Stored items:
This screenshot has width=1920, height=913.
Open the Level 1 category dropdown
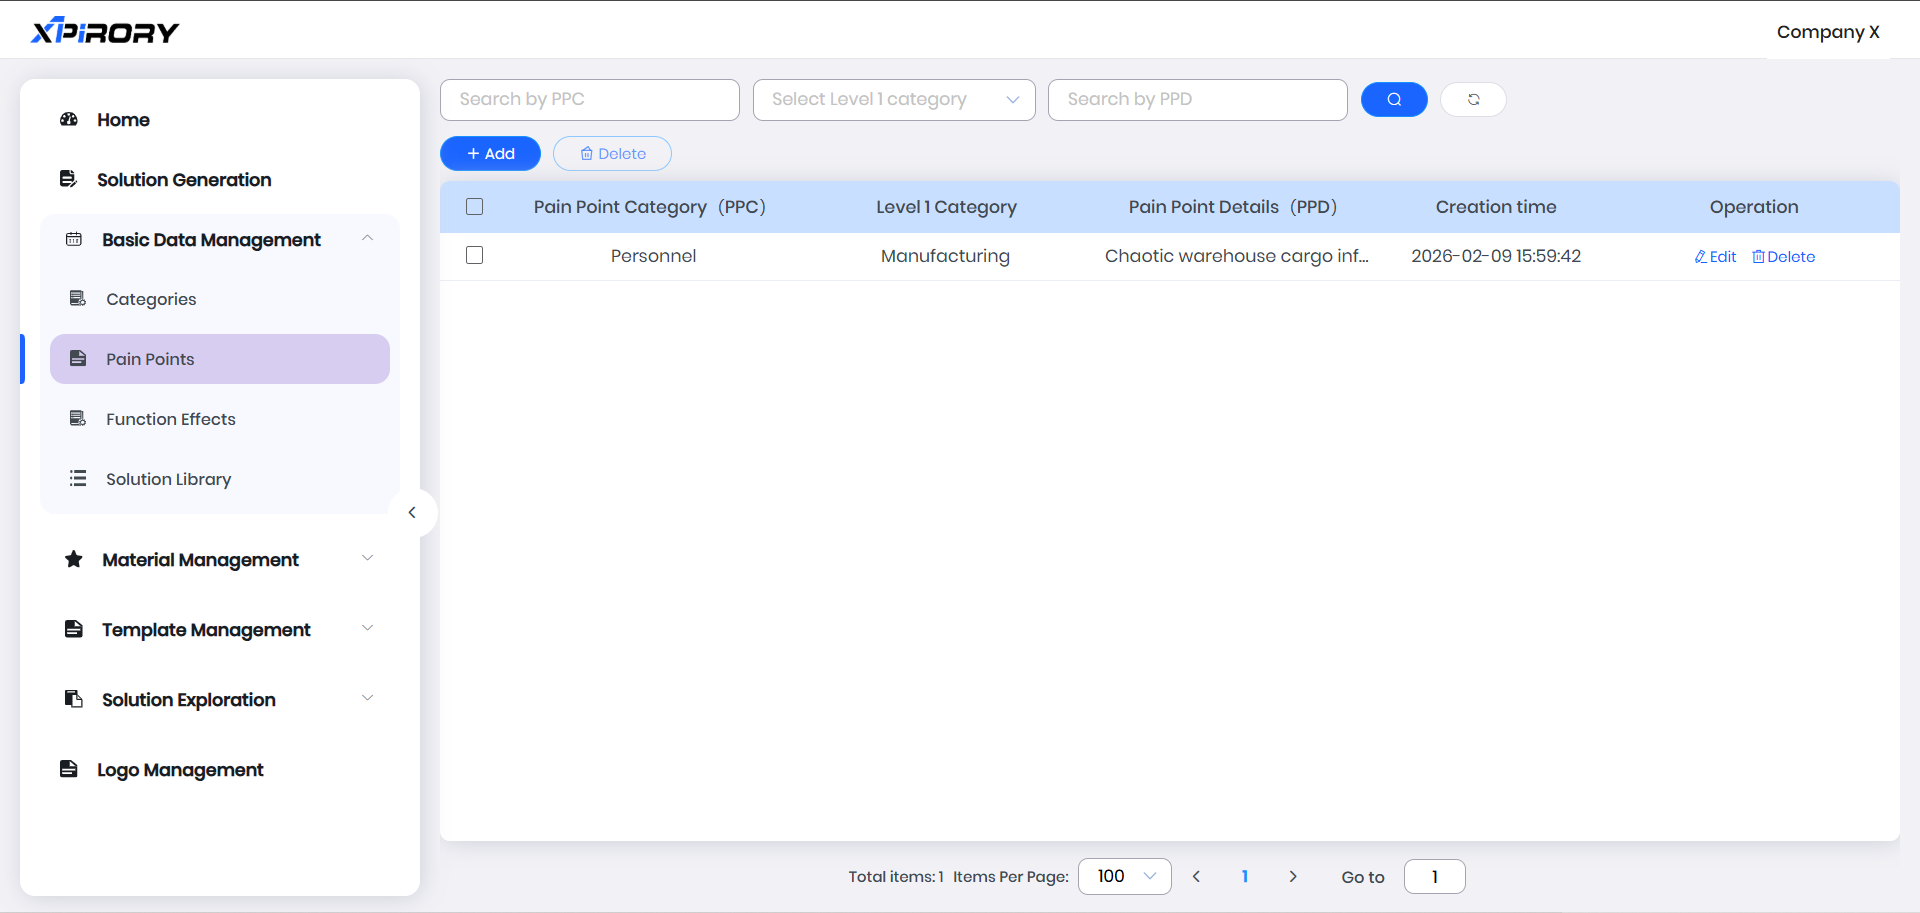click(893, 100)
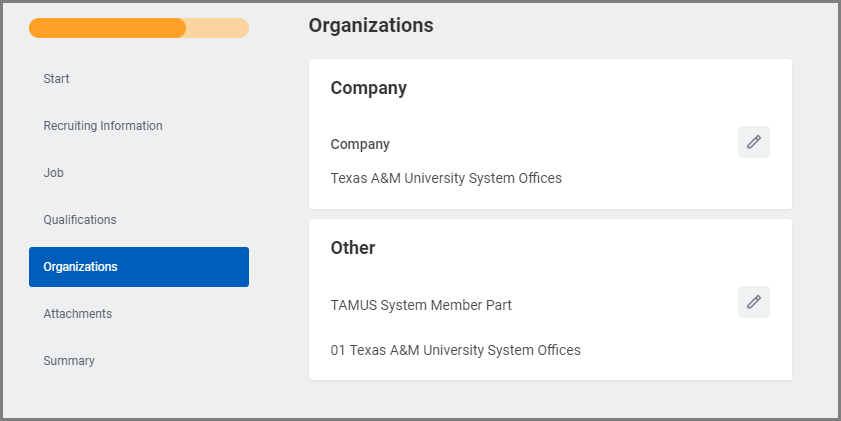Select the 01 Texas A&M University System Offices value
The width and height of the screenshot is (841, 421).
point(455,351)
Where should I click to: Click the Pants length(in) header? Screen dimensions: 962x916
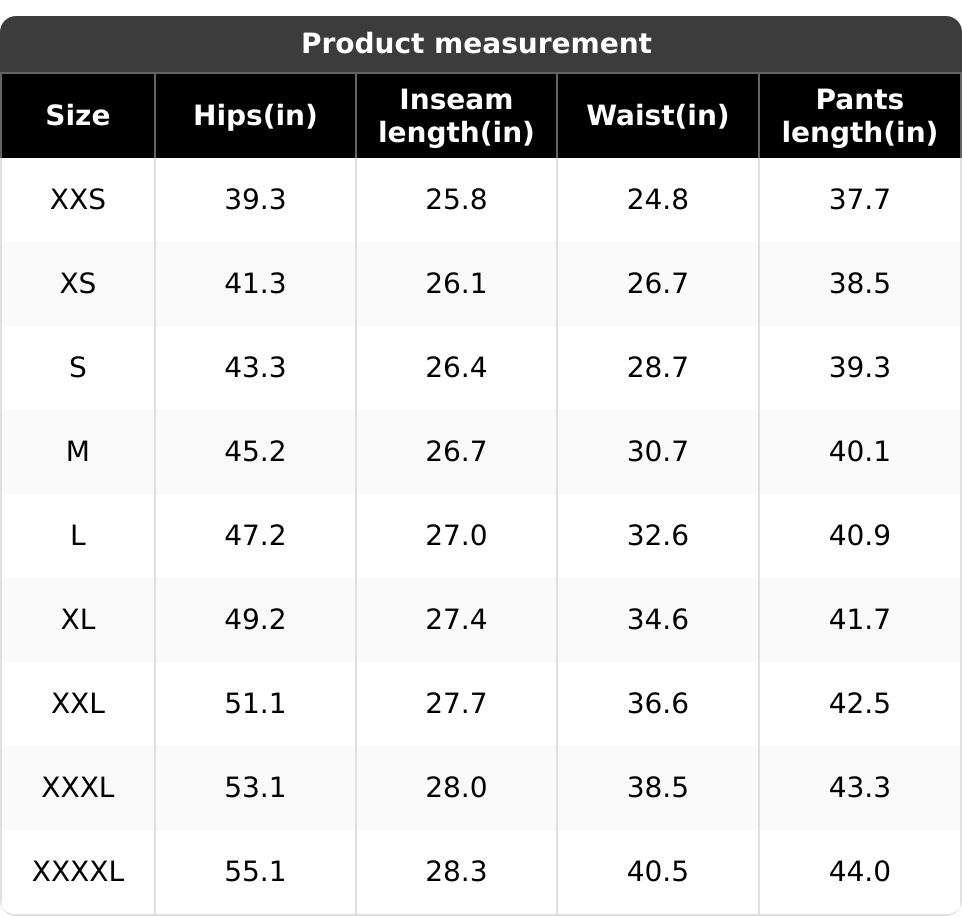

INSTRUCTIONS FOR THE TASK >> Would you set down each line of the data exactly, with no images included?

TASK RESPONSE >>
This screenshot has width=1920, height=913.
Open the Level 1 category dropdown
click(893, 100)
Select the 01 Texas A&M University System Offices value
The width and height of the screenshot is (841, 421).
point(455,351)
Where should I click to: Click the Pants length(in) header? Screen dimensions: 962x916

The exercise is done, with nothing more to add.